The relationship you have with your dermatologist is a pretty important one when you’ve got a chronic disease like psoriasis. While you may go months without seeing your doctor, a flare or other change in your health could mean more frequent visits to discuss treatment options.
But even if you feel super good about working with your dermatologist to manage your psoriasis, maybe you’ve wondered if there’s more you could know and do when it comes to treatment. I decided to tap into my own dermatologist’s expertise and experience working well with patients to learn what he thinks those of us with psoriasis should be aware of and consider incorporating into our psoriasis management. Consider it a primer on what our dermatologists wish we knew…

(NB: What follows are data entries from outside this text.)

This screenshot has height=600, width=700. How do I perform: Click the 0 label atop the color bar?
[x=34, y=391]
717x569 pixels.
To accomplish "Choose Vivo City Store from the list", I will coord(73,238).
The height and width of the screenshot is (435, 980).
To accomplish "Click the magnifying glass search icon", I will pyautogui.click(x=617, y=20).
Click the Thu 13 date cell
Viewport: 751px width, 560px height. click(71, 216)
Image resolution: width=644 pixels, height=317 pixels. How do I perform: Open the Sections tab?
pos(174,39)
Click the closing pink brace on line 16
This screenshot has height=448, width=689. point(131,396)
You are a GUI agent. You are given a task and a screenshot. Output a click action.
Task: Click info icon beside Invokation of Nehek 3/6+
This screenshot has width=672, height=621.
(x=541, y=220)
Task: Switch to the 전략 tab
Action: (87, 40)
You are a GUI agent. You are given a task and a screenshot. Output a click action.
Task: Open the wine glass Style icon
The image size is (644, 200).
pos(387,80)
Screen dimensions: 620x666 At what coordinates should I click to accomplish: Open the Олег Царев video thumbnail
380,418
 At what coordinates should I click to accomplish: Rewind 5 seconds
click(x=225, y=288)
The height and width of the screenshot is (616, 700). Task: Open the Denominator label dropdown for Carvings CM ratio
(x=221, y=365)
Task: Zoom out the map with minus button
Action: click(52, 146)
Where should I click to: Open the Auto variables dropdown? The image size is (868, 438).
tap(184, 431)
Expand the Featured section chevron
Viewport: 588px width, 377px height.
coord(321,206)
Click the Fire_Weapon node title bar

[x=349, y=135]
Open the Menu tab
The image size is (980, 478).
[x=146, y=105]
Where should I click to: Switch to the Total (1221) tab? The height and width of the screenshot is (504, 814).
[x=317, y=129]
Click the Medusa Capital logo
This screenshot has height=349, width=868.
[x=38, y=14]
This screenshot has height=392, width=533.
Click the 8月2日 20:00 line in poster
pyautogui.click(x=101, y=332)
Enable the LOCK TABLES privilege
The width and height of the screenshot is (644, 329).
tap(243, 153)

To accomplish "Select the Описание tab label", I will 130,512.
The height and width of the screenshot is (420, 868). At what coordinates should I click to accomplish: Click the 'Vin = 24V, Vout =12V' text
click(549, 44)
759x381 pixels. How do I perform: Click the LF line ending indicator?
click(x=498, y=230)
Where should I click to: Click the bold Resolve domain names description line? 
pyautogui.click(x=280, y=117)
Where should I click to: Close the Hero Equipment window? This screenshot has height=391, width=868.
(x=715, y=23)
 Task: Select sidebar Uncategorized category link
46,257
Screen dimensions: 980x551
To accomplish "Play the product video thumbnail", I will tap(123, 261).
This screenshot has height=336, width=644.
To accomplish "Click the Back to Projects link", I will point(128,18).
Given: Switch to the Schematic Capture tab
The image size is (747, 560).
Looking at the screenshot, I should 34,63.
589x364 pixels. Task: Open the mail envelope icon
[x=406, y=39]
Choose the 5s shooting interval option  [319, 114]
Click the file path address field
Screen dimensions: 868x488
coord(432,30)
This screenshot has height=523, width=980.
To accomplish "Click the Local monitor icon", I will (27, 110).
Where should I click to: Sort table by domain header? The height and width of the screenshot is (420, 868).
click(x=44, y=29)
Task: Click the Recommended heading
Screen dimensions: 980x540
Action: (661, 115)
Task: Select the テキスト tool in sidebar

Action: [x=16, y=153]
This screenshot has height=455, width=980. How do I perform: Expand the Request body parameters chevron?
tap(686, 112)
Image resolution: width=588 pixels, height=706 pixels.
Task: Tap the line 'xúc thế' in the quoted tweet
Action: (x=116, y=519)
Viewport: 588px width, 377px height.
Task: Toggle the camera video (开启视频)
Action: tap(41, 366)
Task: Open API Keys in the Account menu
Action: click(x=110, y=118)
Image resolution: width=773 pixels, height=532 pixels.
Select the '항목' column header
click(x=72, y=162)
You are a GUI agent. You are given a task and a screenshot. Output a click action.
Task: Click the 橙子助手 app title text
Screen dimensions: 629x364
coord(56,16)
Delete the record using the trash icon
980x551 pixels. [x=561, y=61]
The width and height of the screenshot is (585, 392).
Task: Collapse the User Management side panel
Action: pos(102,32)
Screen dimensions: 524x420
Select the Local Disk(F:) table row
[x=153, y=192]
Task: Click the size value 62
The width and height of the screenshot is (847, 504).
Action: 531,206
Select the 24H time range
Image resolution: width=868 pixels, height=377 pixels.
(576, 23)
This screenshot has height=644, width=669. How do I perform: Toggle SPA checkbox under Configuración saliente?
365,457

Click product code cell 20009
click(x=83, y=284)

It’s more than just skin deep. “Take good care of your health,” says Dr. Ray Dean, my longtime dermatologist in Traverse City, Mich. “I wish people knew that heavy alcohol consumption and heavy stress can make your psoriasis worse.” Living out a healthy, active lifestyle can only help your psoriasis, he says. “Try to get plenty of rest and stay well hydrated.”
Consider trying simple DIY remedies. In addition to any medication your doctor may prescribe for your psoriasis, explore complementary do-it-yourself options that are known to help some psoriasis patients. For example, Dean says, “If I had psoriasis, I’d try to get a little sunlight on my skin every day.” Eating foods rich in omega-3 fatty acids or taking vitamins containing these are other good ideas, he says. Omega-3 fatty acids can be found in fish, such as salmon, tuna, and halibut, other seafood including algae and krill, some plants and nut oils. Also known as polyunsaturated fatty acids (PUFAs), omega-3 fatty acids play a crucial role in brain function as well as normal growth and development. Research shows that omega-3 fatty acids reduce inflammation and may help lower risk of chronic diseases such as heart disease, cancer, and arthritis.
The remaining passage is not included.